¿Quién manda en Venezuela?
La pregunta no es ociosa. Su adecuada respuesta es variopinta.
Según reza la Constitución de Hugo Chávez, adoptada en 1999, la soberanía “reside intransferiblemente en el pueblo”. Y los diputados recién electos en los comicios del 6-D, según la misma, son los “representantes del pueblo y de los estados en su conjunto”. Allí está, en ella, residente, el poder constituyente y constitucional.
Thomas Hobbes afirma, por ende, que cuando se atenta contra esa soberanía “el Estado queda destruido y cada hombre retorna a la calamitosa situación de guerra contra todos los demás hombres”.
Hasta 2013 el jefe y redivivo caudillo decimonónico venezolano es Hugo Chávez. Lo es de hecho y de Derecho. Y luego se hace de la presidencia, por orden testamentaria e inconstitucional suya, su vicepresidente, Nicolás Maduro.
En realidad y en lo sucesivo los causahabientes son tres y en ese triunvirato reposa desde entonces el poder material del país: en el mismo Maduro, en Rafael Ramírez como jefe de la caja de caudales petrolera, y en Diosdado Cabello, de paso soldado y presidente de la Asamblea Nacional.
Ramírez es purgado luego y puesto a distancia –¿por Maduro, por Cabello, por ambos concordados?, no se sabe aún.

Conjunto de datos>
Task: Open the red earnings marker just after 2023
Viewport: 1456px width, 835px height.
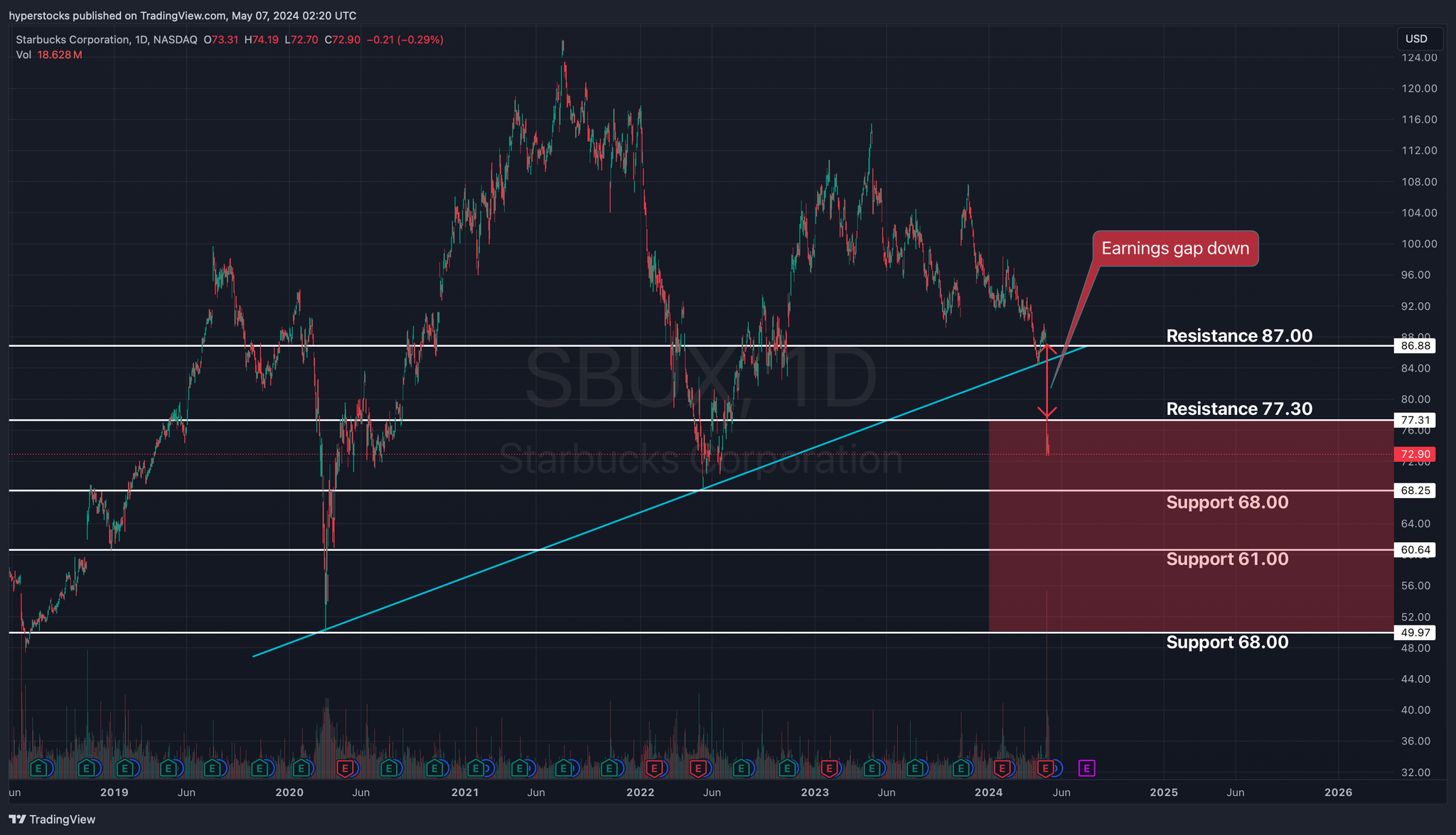Action: tap(828, 768)
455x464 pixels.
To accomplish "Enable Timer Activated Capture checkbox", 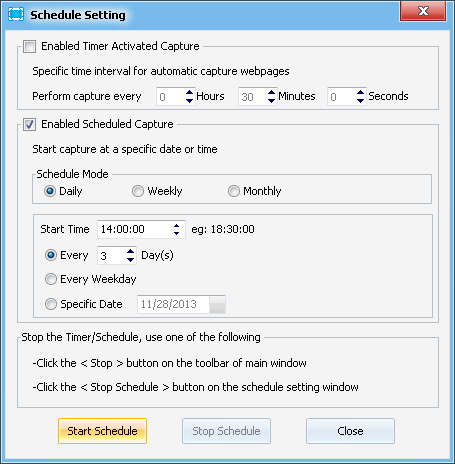I will (29, 46).
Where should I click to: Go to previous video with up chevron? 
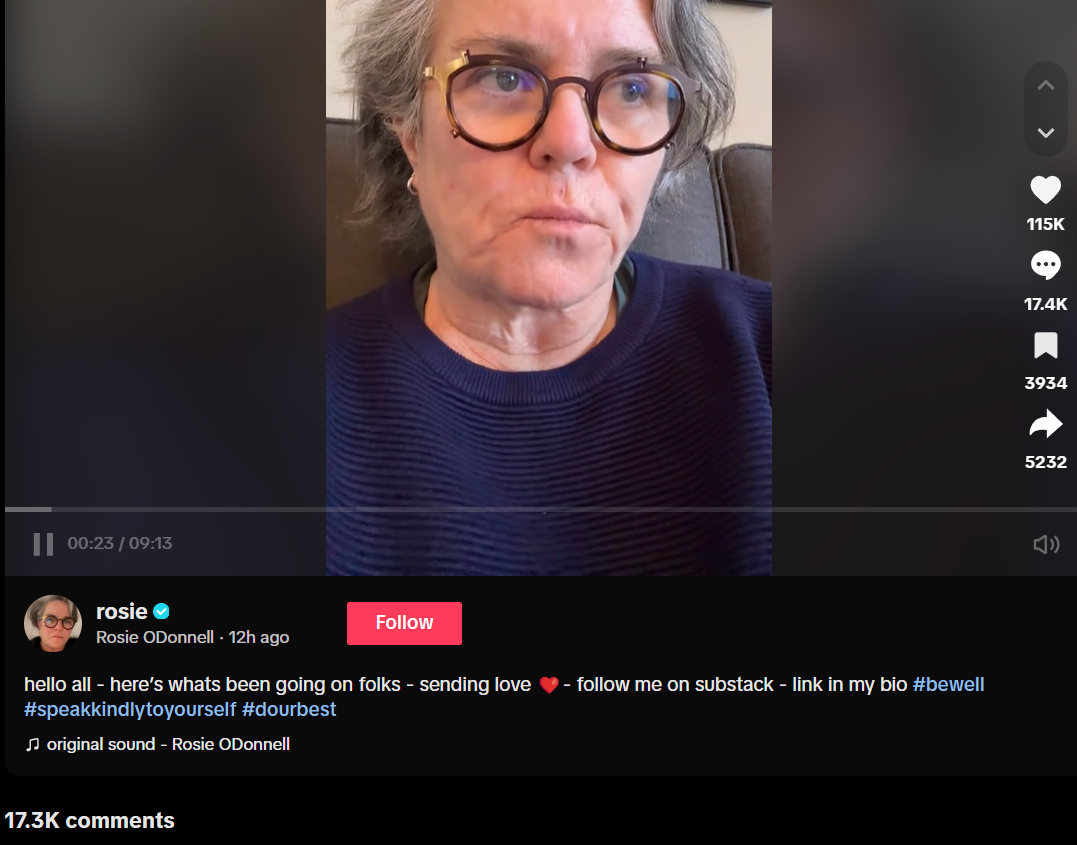point(1045,85)
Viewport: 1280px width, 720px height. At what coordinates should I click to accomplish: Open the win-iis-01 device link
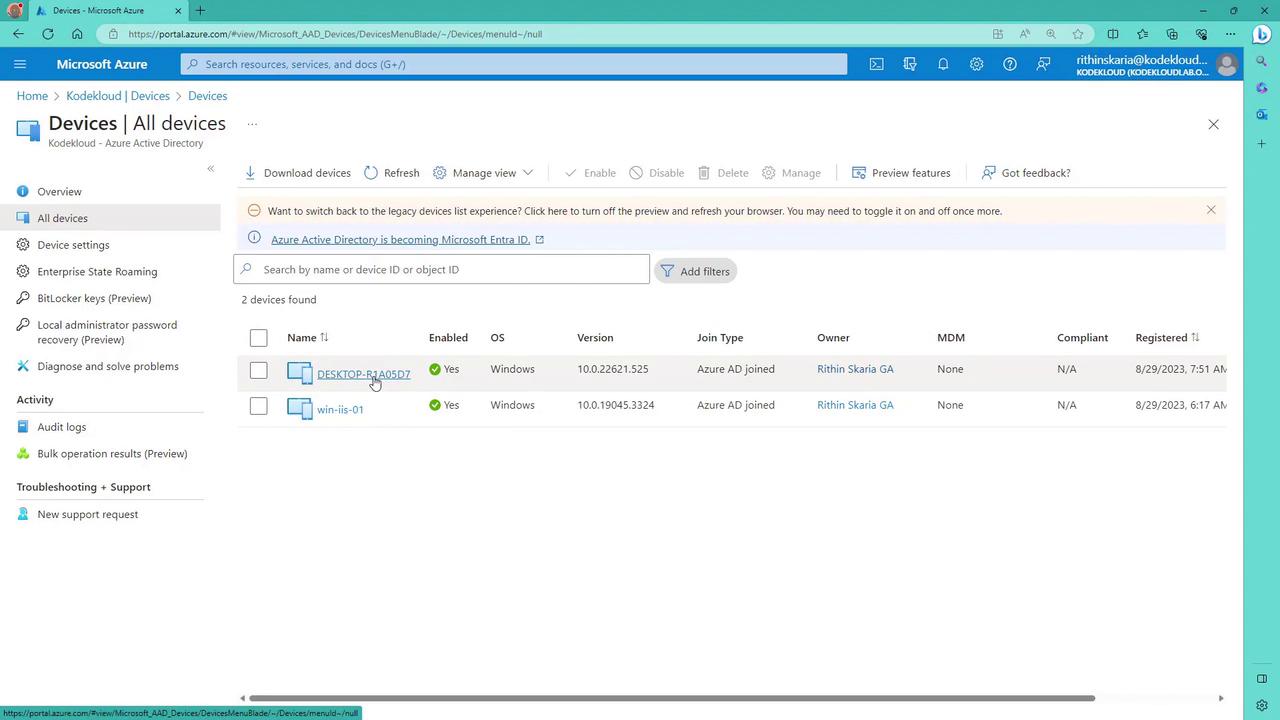(340, 409)
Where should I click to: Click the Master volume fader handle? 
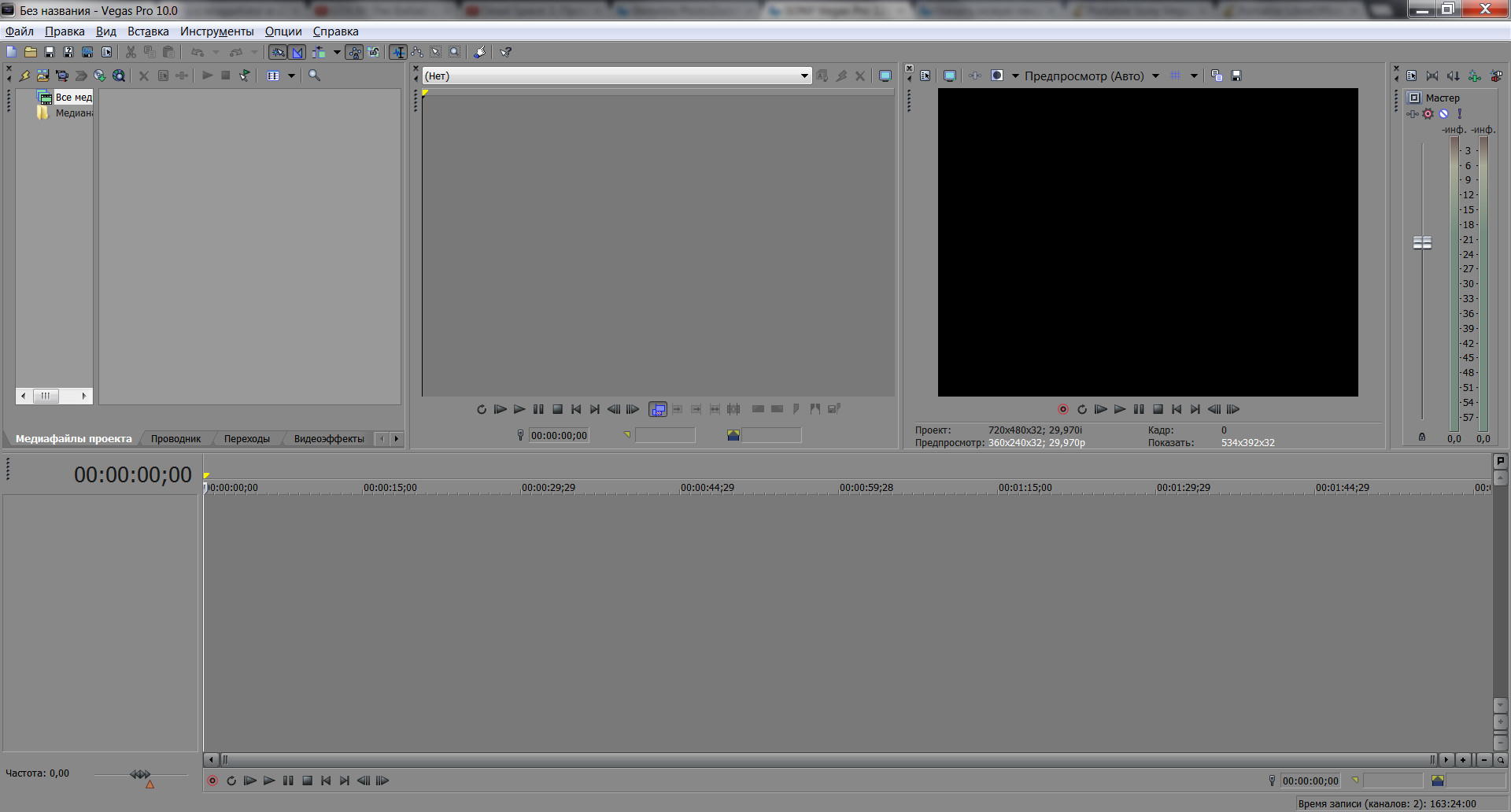[x=1422, y=242]
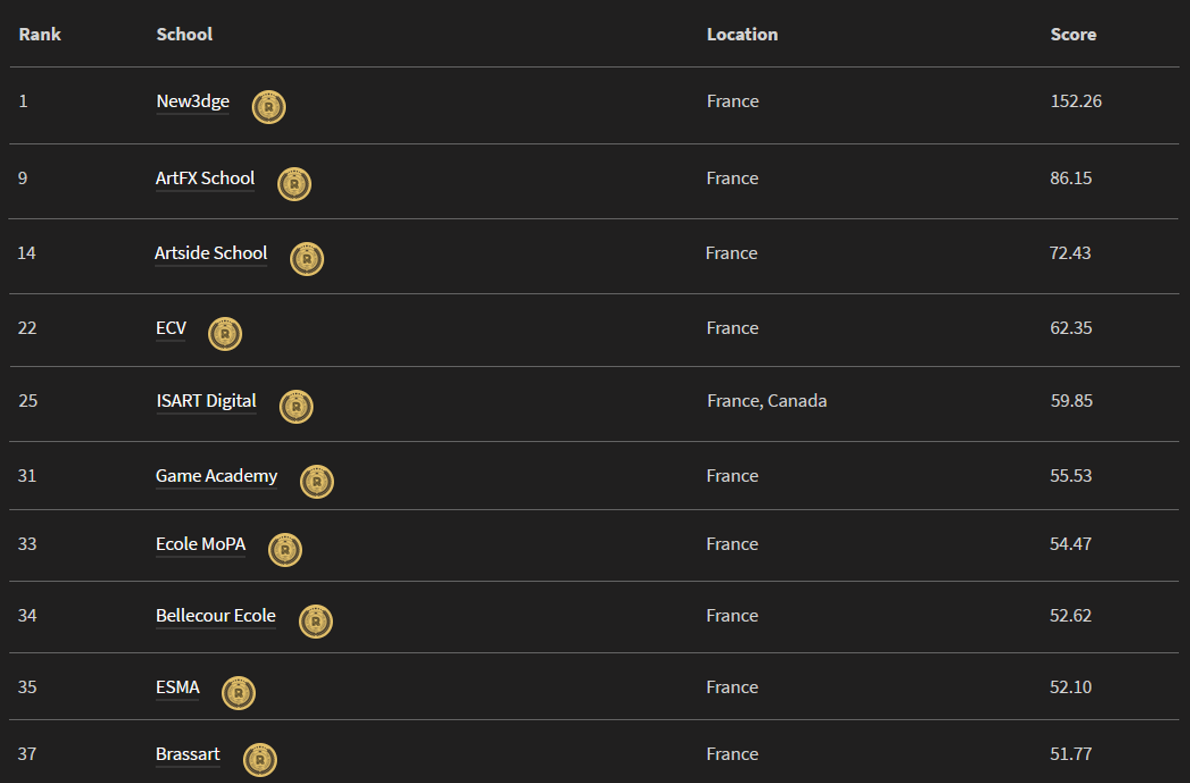Screen dimensions: 1190x783
Task: Click the gold badge icon beside New3dge
Action: (x=269, y=107)
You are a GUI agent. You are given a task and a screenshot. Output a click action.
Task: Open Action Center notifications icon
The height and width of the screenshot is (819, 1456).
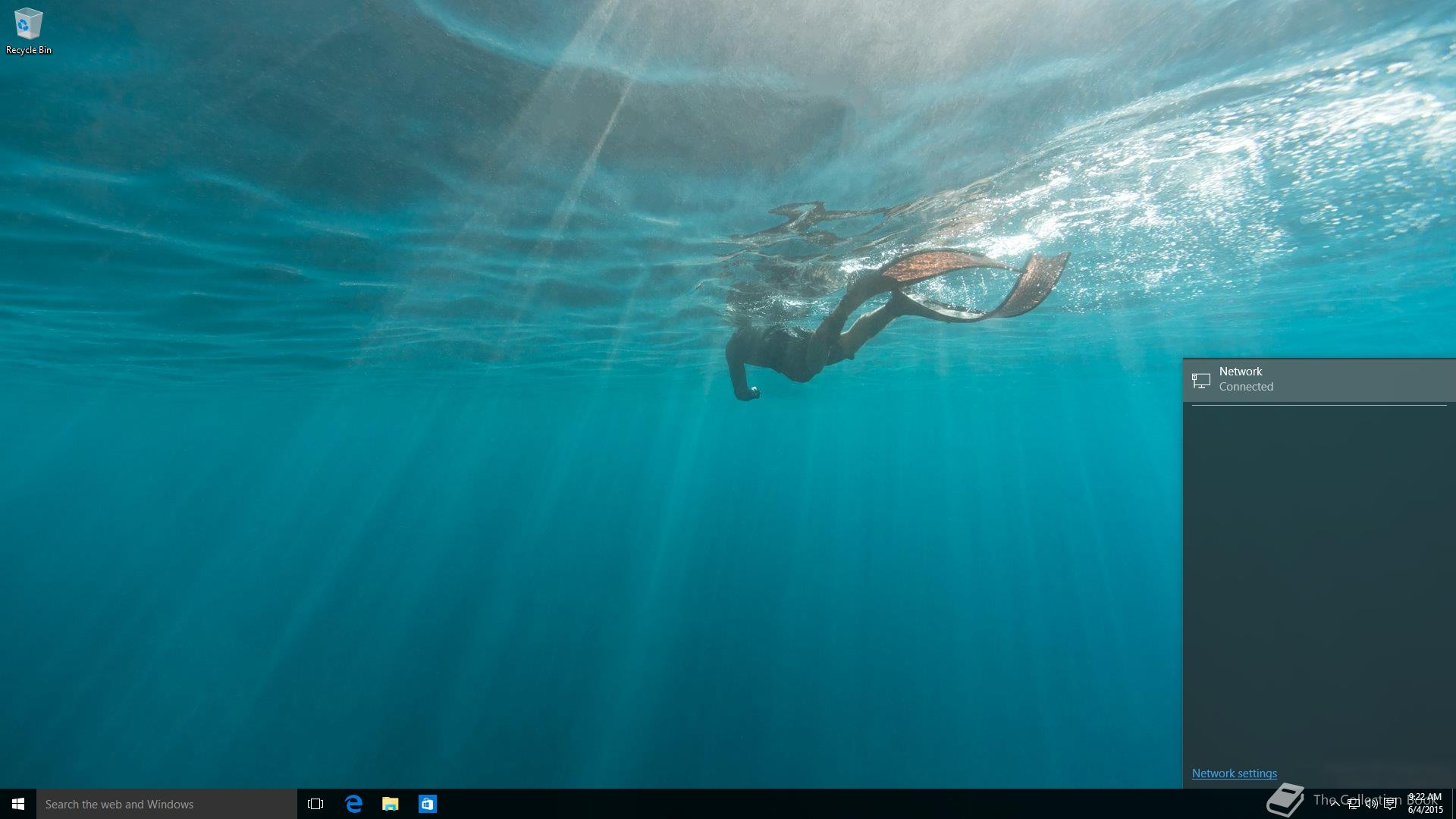pyautogui.click(x=1390, y=805)
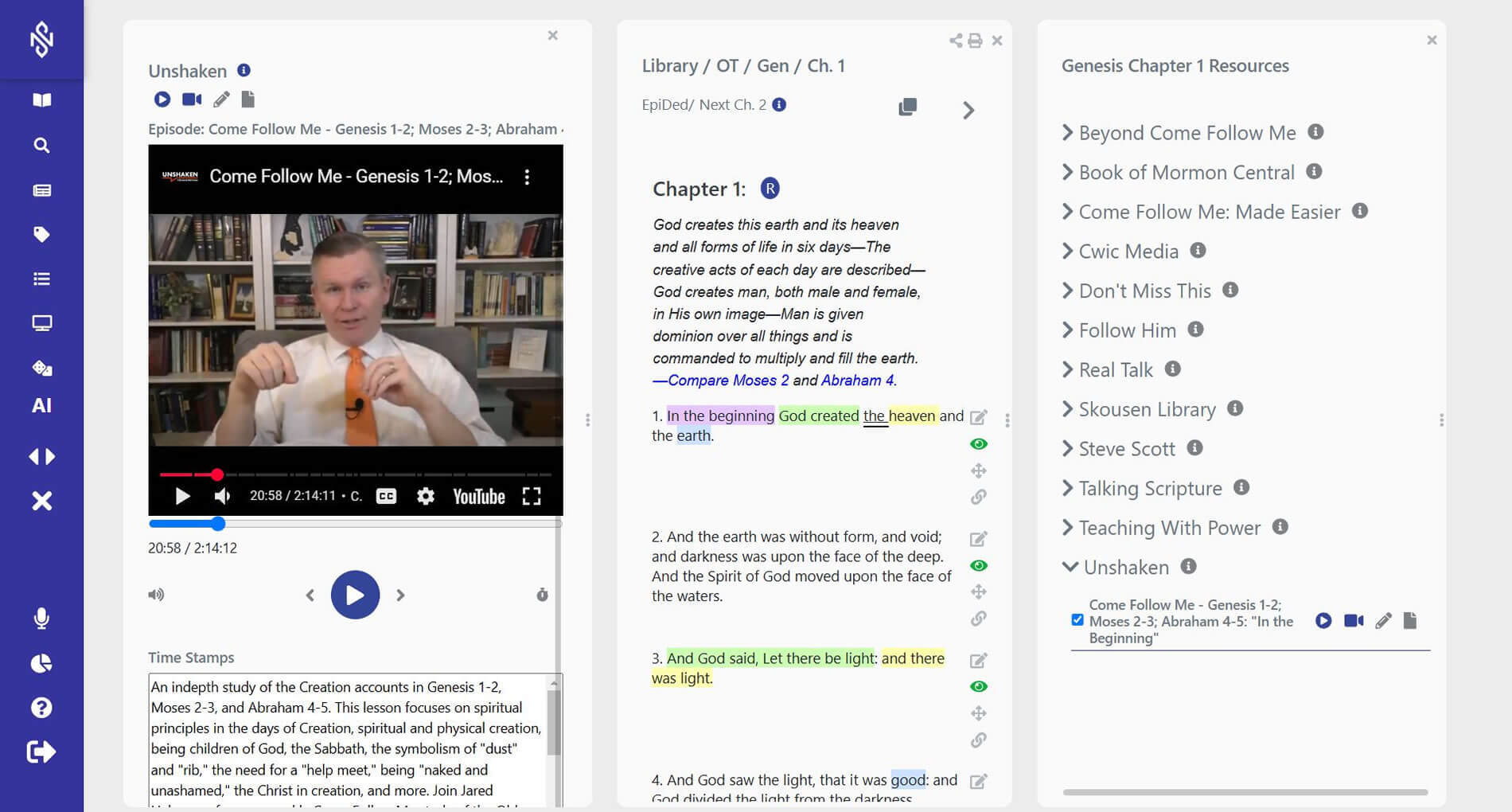Open the search magnifier in sidebar

(41, 145)
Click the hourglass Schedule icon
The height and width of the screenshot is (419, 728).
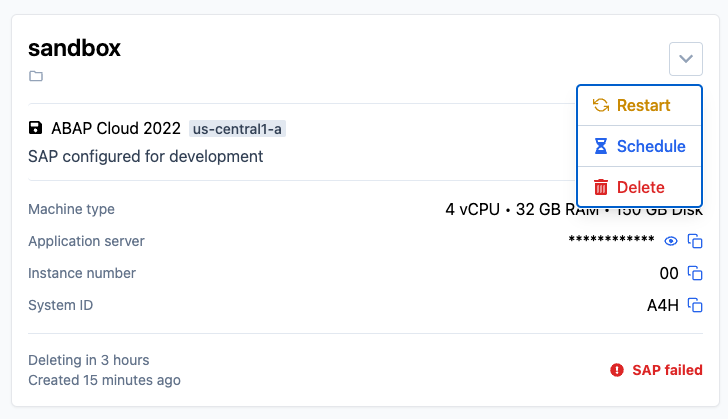pyautogui.click(x=601, y=146)
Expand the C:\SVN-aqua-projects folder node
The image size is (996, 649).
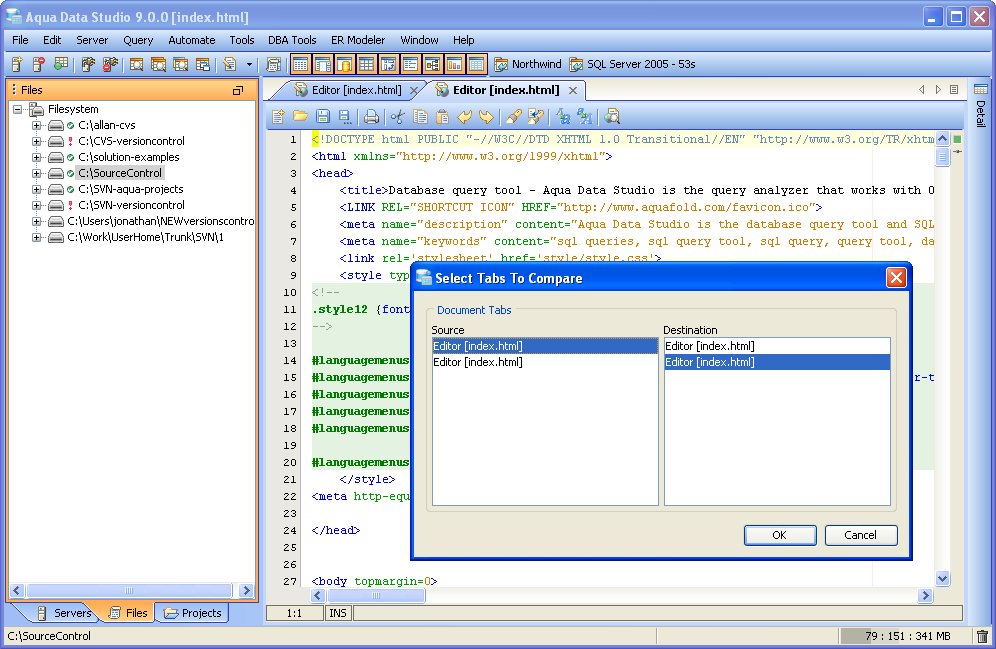(37, 189)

Instrucciones de trabajo>
A. Reproduce el pasaje del texto sobre el poder en Venezuela que comienza en "La pregunta no" y termina tras "vicepresidente, Nicolás Maduro.", sustituyendo "comicios" por "elecciones".
B. Responde con base en el texto sobre el poder en Venezuela:
(i) ¿En qué año se adoptó la Constitución de Hugo Chávez?
(ii) ¿Hasta qué año es Hugo Chávez el jefe venezolano?
(iii) ¿Qué cargo ocupa Diosdado Cabello además de ser soldado?
C. Prolonga el texto sobre el poder en Venezuela a partir del punto en que se interrumpe.
Los datos no intervienen en absoluto en esto.

Resultados obtenidos>
A.
La pregunta no es ociosa. Su adecuada respuesta es variopinta.
Según reza la Constitución de Hugo Chávez, adoptada en 1999, la soberanía “reside intransferiblemente en el pueblo”. Y los diputados recién electos en los elecciones del 6-D, según la misma, son los “representantes del pueblo y de los estados en su conjunto”. Allí está, en ella, residente, el poder constituyente y constitucional.
Thomas Hobbes afirma, por ende, que cuando se atenta contra esa soberanía “el Estado queda destruido y cada hombre retorna a la calamitosa situación de guerra contra todos los demás hombres”.
Hasta 2013 el jefe y redivivo caudillo decimonónico venezolano es Hugo Chávez. Lo es de hecho y de Derecho. Y luego se hace de la presidencia, por orden testamentaria e inconstitucional suya, su vicepresidente, Nicolás Maduro.

B.
(i) En 1999.
(ii) Hasta 2013.
(iii) Es presidente de la Asamblea Nacional.

C.
Desde el pasado 6-D la cuestión se complica. La diarquía sucesiva queda rota. En una suerte de coincidencia, por motivos distintos, la soberanía popular y la Fuerza Armada –que acompaña a sus muertos hasta la puerta del cementerio, no más allá– le cortan la cabeza y desafueran al más estridente y autoritario de los sucesores del chavismo, a Cabello.
Lo cierto es que Maduro sabe desde antes que los suyos –no solo aquel– que pierden las elecciones parlamentarias. Y rememora que Chávez también pierde y reconoce su derrota en 2007. Y al caso dice y afirma que para él es preferible perder que exponer al país a escenarios de violencia. Son sus testigos los ex presidentes que nos acompañan, venidos desde el exterior, en los días previos a la jornada eleccionaria.
Pero dicha confesión, vista a la distancia de pocos días y a la luz de lo que ocurre ahora, mejor sugiere o acaso quiere decir que efectivamente el presidente es consciente, desde antes de hacerse cierta dicha derrota, de la posible disyuntiva que hoy se hace agonal: o mantener la paz en democracia o jugar a la guerra, a costa de un hipotético desconocimiento de la voluntad popular ya manifestada.
El comportamiento de la Asamblea que preside Cabello, cuya legitimidad le ha sido retirada por el voto mayoritario y plebiscitario del pueblo, confirma que el choque de poderes y de mandos en curso no es entre el parlamento recién electo y el Presidente; es entre Maduro y Cabello, pichón de dictador, quien adopta decisiones de última hora que alteran gravemente el ordenamiento constitucional y democrático.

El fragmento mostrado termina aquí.